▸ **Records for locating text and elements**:
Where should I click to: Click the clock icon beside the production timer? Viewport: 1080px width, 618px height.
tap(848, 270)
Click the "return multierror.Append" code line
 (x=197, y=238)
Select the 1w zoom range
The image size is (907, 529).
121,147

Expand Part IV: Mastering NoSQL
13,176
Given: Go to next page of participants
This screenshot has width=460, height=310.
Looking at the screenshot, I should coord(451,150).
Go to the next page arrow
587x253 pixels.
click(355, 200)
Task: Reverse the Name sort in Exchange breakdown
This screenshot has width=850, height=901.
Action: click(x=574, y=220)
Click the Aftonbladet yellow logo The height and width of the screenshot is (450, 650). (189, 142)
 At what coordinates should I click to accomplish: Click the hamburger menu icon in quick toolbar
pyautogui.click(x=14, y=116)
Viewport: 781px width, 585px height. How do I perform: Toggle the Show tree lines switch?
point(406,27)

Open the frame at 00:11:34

▸ **Written task**:
Rewrite all the records, replacing "Viewport" with "Window size" and keeping everything else the same.

▸ **The result**:
Where should I click to: Click the clock icon beside the production timer? Window size: 1080px width, 618px height.
tap(848, 270)
Click the "return multierror.Append" code line
 (x=197, y=238)
Select the 1w zoom range
The image size is (907, 529).
121,147

Expand Part IV: Mastering NoSQL
13,176
Given: Go to next page of participants
This screenshot has width=460, height=310.
Looking at the screenshot, I should coord(451,150).
Go to the next page arrow
587x253 pixels.
click(355, 200)
Task: Reverse the Name sort in Exchange breakdown
This screenshot has width=850, height=901.
Action: click(x=574, y=220)
Click the Aftonbladet yellow logo The height and width of the screenshot is (450, 650). (189, 142)
 At what coordinates should I click to accomplish: Click the hamburger menu icon in quick toolbar
pyautogui.click(x=14, y=116)
Window size: 781px width, 585px height. How do I perform: Toggle the Show tree lines switch?
point(406,27)

Open the frame at 00:11:34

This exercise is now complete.